== EXERCISE MATERIAL ==

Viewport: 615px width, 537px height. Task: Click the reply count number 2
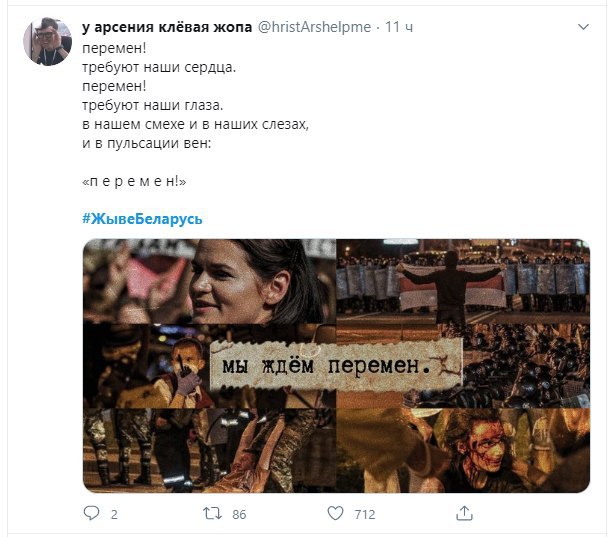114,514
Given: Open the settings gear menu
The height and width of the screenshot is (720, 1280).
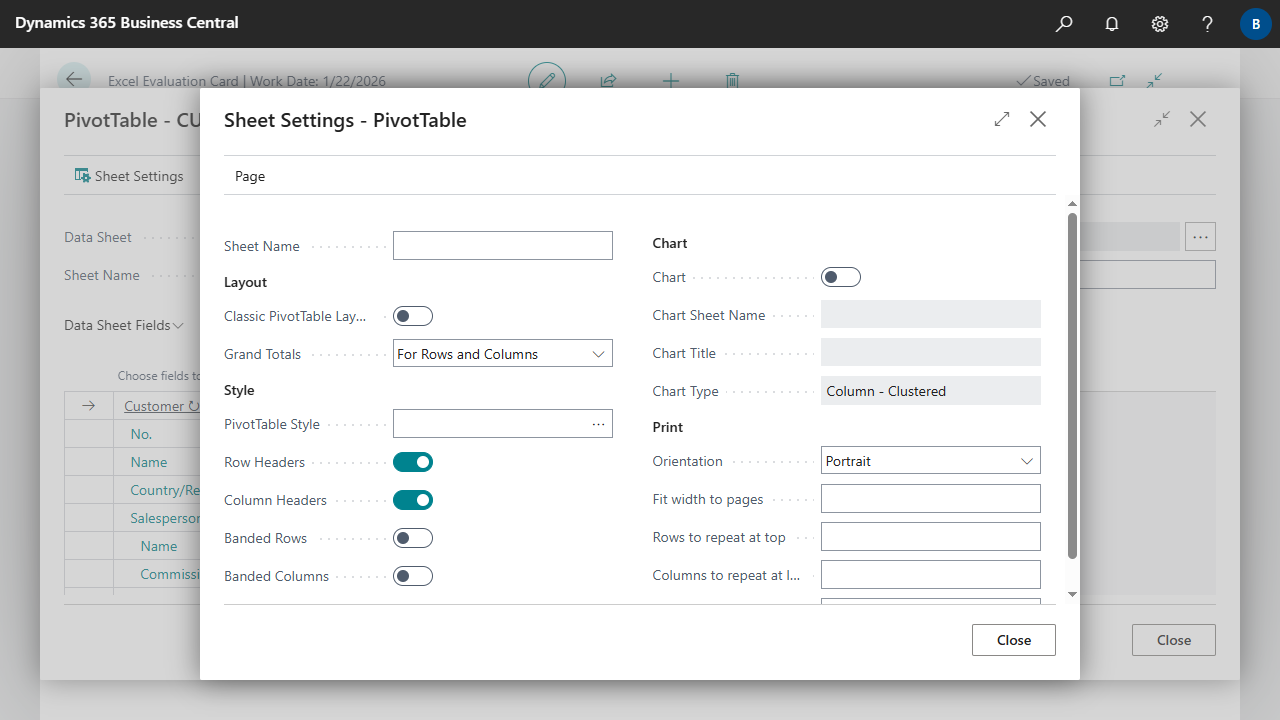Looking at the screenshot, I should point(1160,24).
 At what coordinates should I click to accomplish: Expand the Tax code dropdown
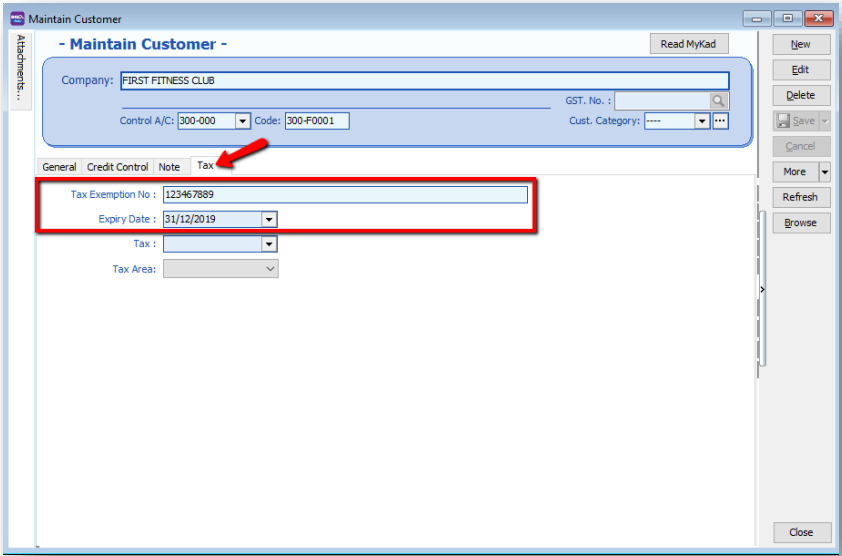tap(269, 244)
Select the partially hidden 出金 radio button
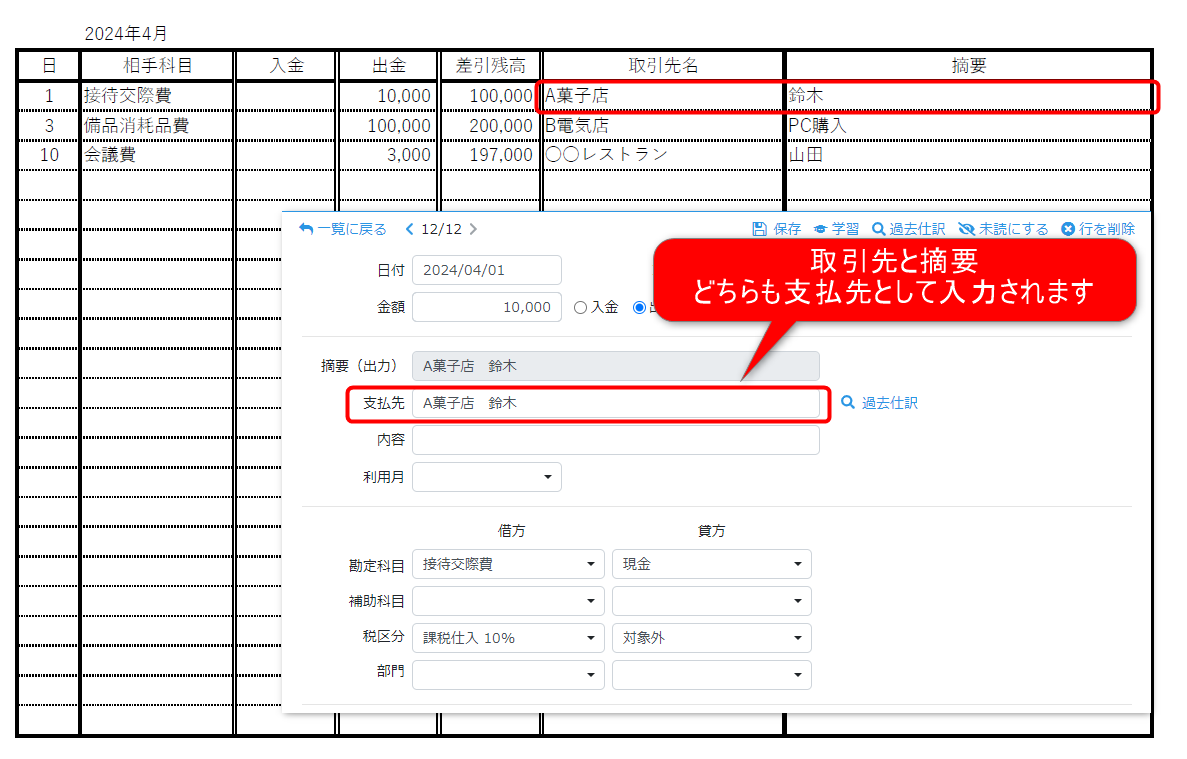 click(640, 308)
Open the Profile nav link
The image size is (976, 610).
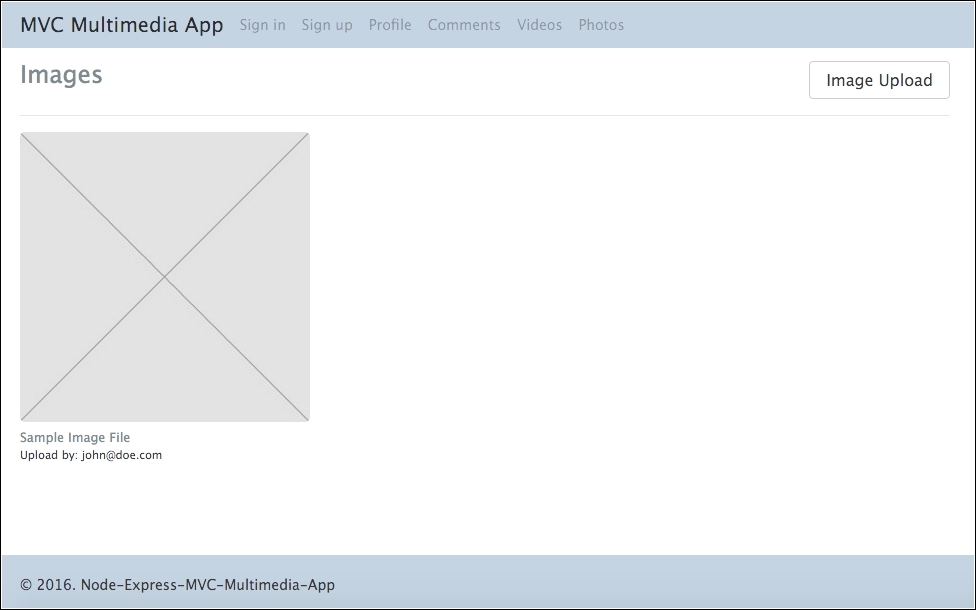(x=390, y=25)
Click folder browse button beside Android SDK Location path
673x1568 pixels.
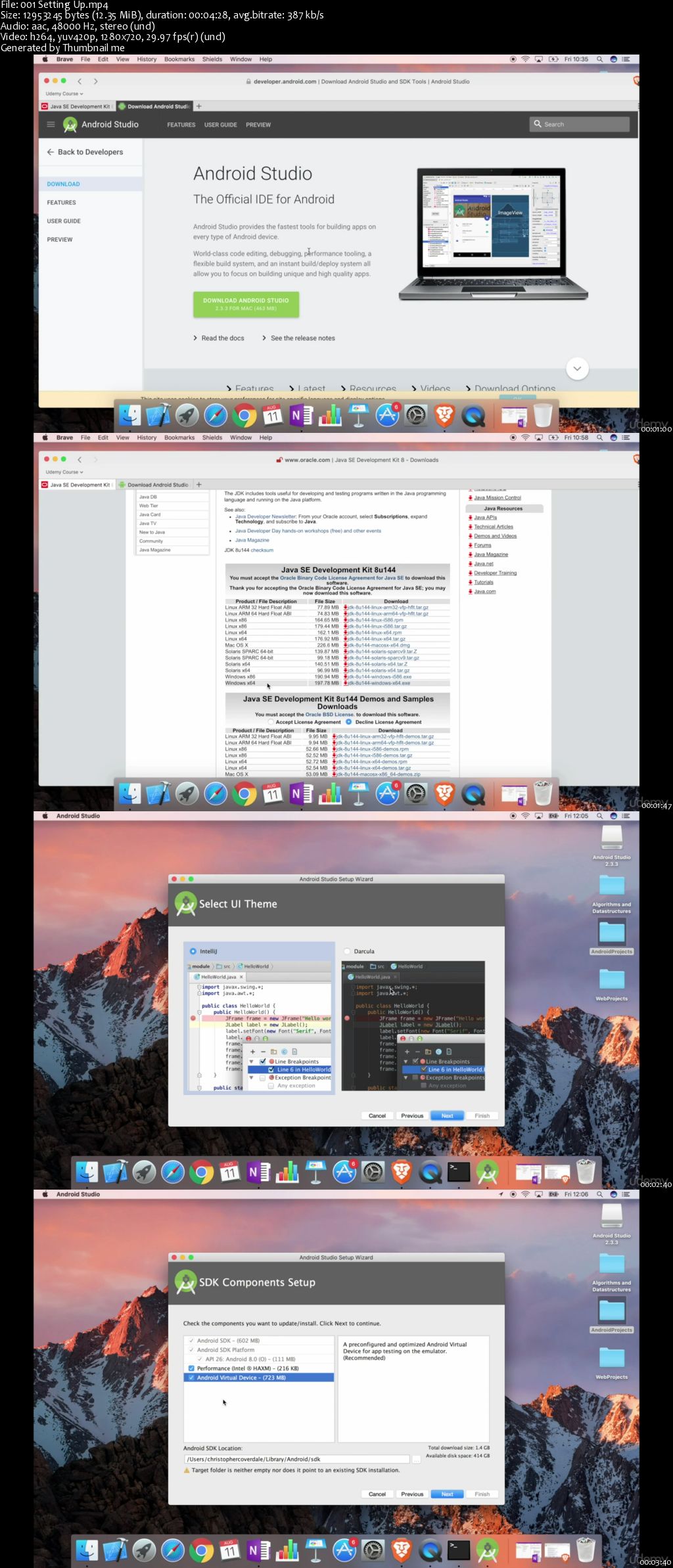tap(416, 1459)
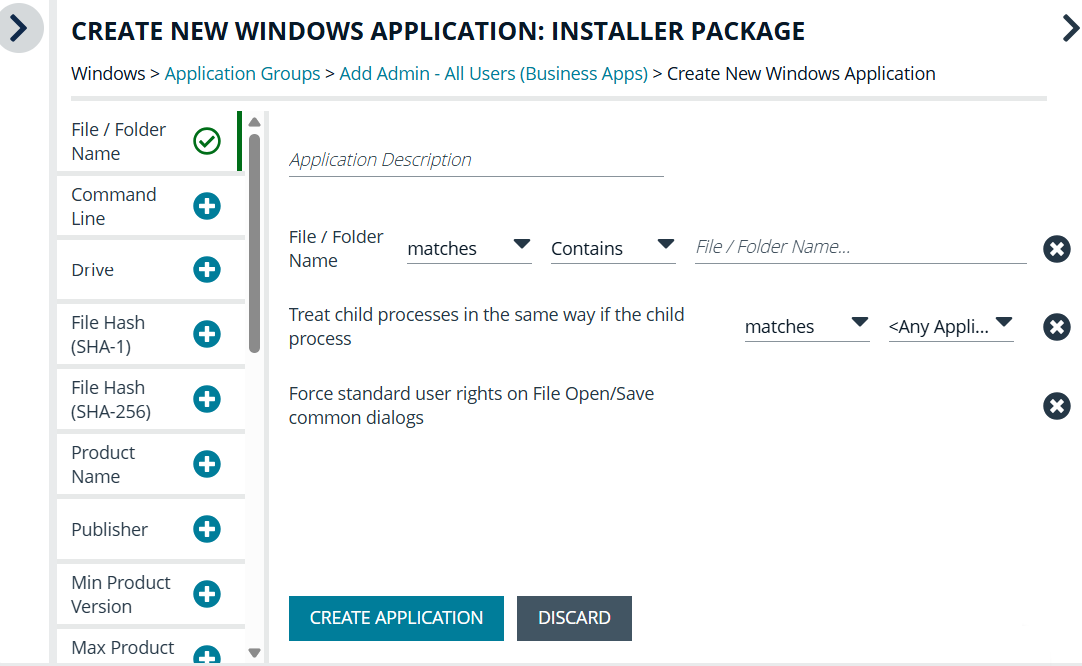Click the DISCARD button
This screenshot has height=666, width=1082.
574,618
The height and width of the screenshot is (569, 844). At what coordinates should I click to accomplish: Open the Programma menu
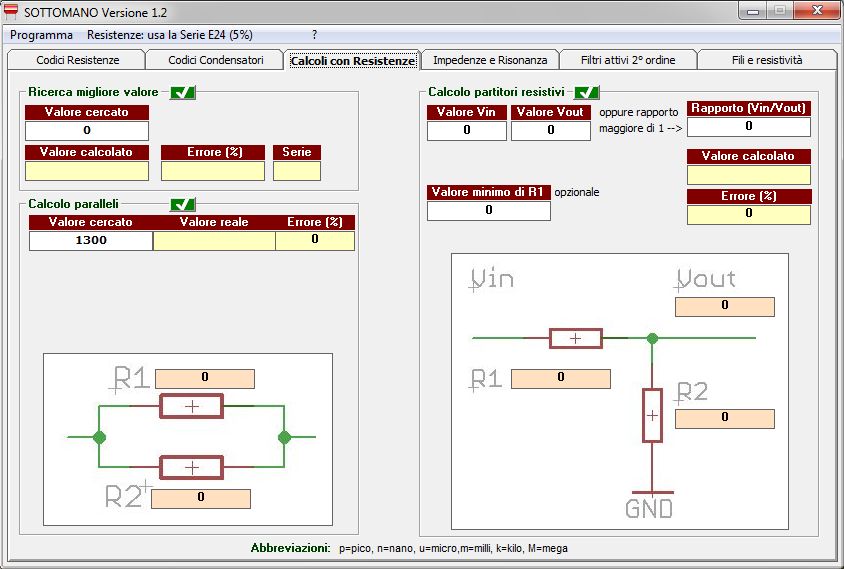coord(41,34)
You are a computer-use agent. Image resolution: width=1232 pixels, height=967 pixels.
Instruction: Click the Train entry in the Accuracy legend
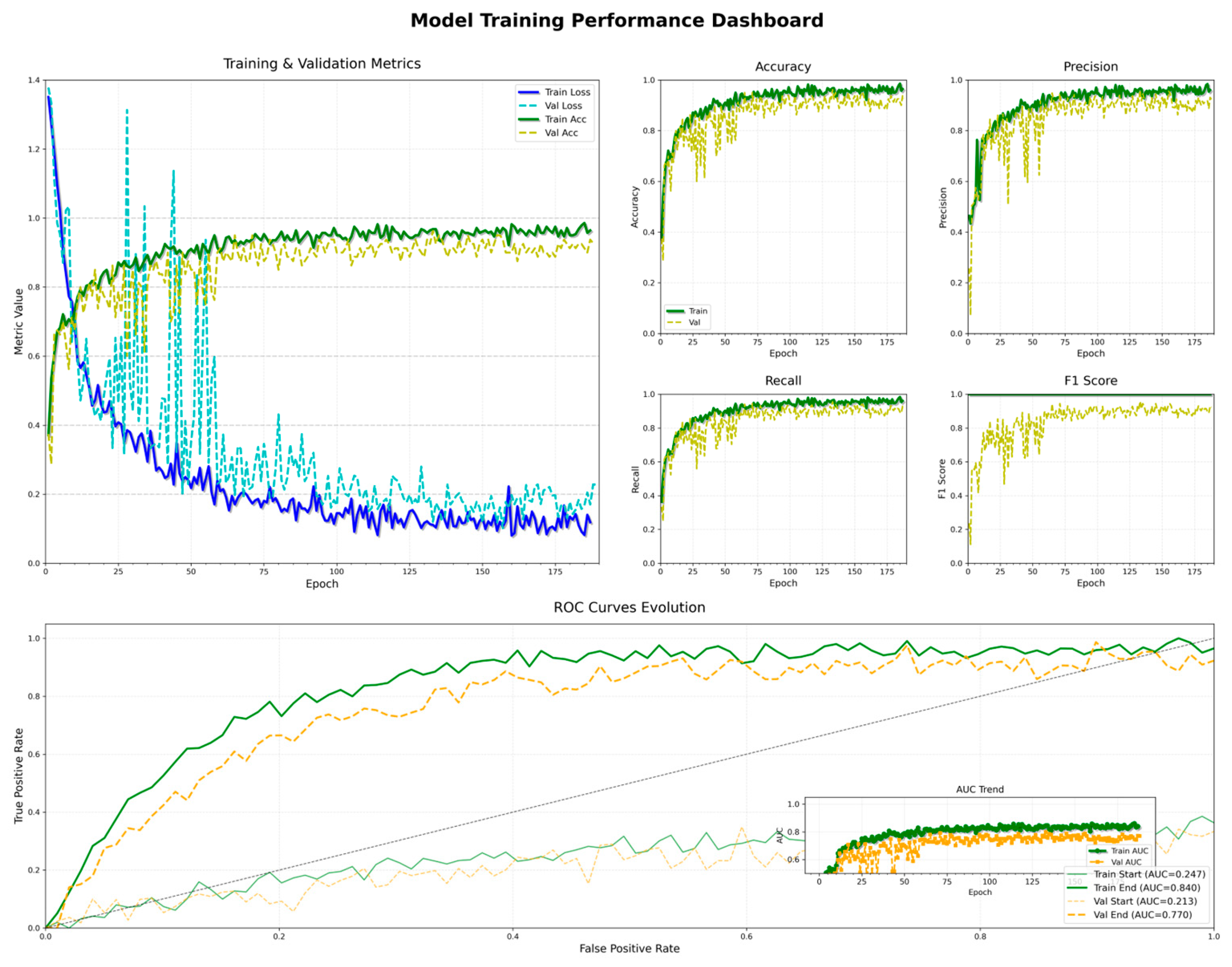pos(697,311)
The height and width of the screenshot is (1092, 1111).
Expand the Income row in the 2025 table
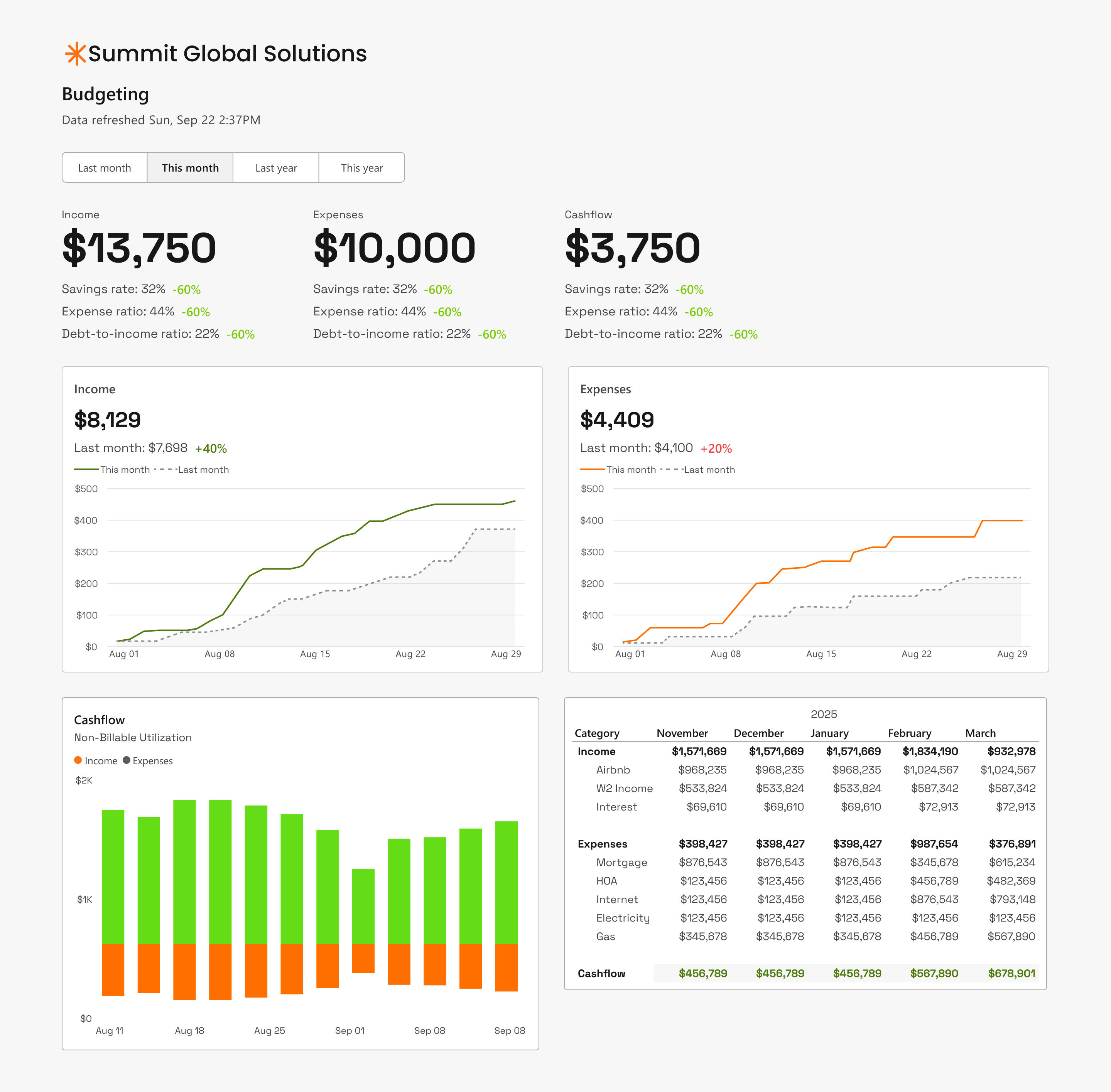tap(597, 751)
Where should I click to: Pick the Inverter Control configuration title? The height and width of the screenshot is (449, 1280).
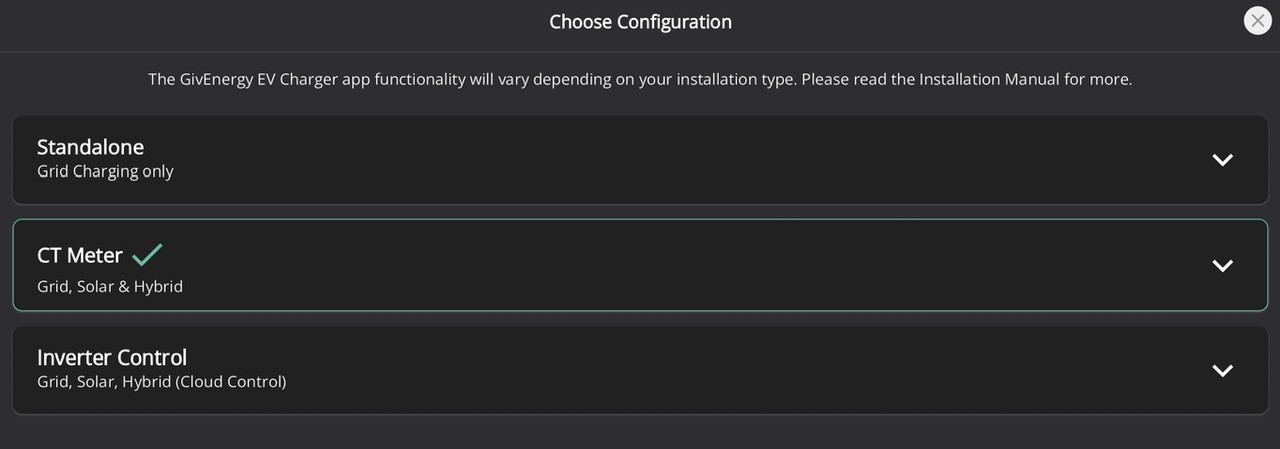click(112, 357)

== WHAT YOU SHOULD DO ==
Copy the listing above word for word, leaving out the pictures.

== COMPLETE OUTPUT ==
Viewport: 615px width, 537px height. Task: Click the reply count number 2
114,514
Given: Open the settings gear menu
The height and width of the screenshot is (720, 1280).
Looking at the screenshot, I should point(1160,24).
 At what coordinates should I click to accomplish: Expand the Tax code dropdown
tap(269, 244)
Select the partially hidden 出金 radio button
 click(640, 308)
Open the Profile nav link
The image size is (976, 610).
(x=390, y=25)
Click folder browse button beside Android SDK Location path
673x1568 pixels.
tap(416, 1459)
Click the DISCARD button
This screenshot has height=666, width=1082.
574,618
The height and width of the screenshot is (569, 844). At what coordinates should I click to accomplish: Open the Programma menu
coord(41,34)
You are a computer-use agent. Image resolution: width=1232 pixels, height=967 pixels.
Instruction: Click the Train entry in the Accuracy legend
pos(697,311)
The height and width of the screenshot is (1092, 1111).
Expand the Income row in the 2025 table
tap(597, 751)
Where should I click to: Pick the Inverter Control configuration title? The height and width of the screenshot is (449, 1280).
click(112, 357)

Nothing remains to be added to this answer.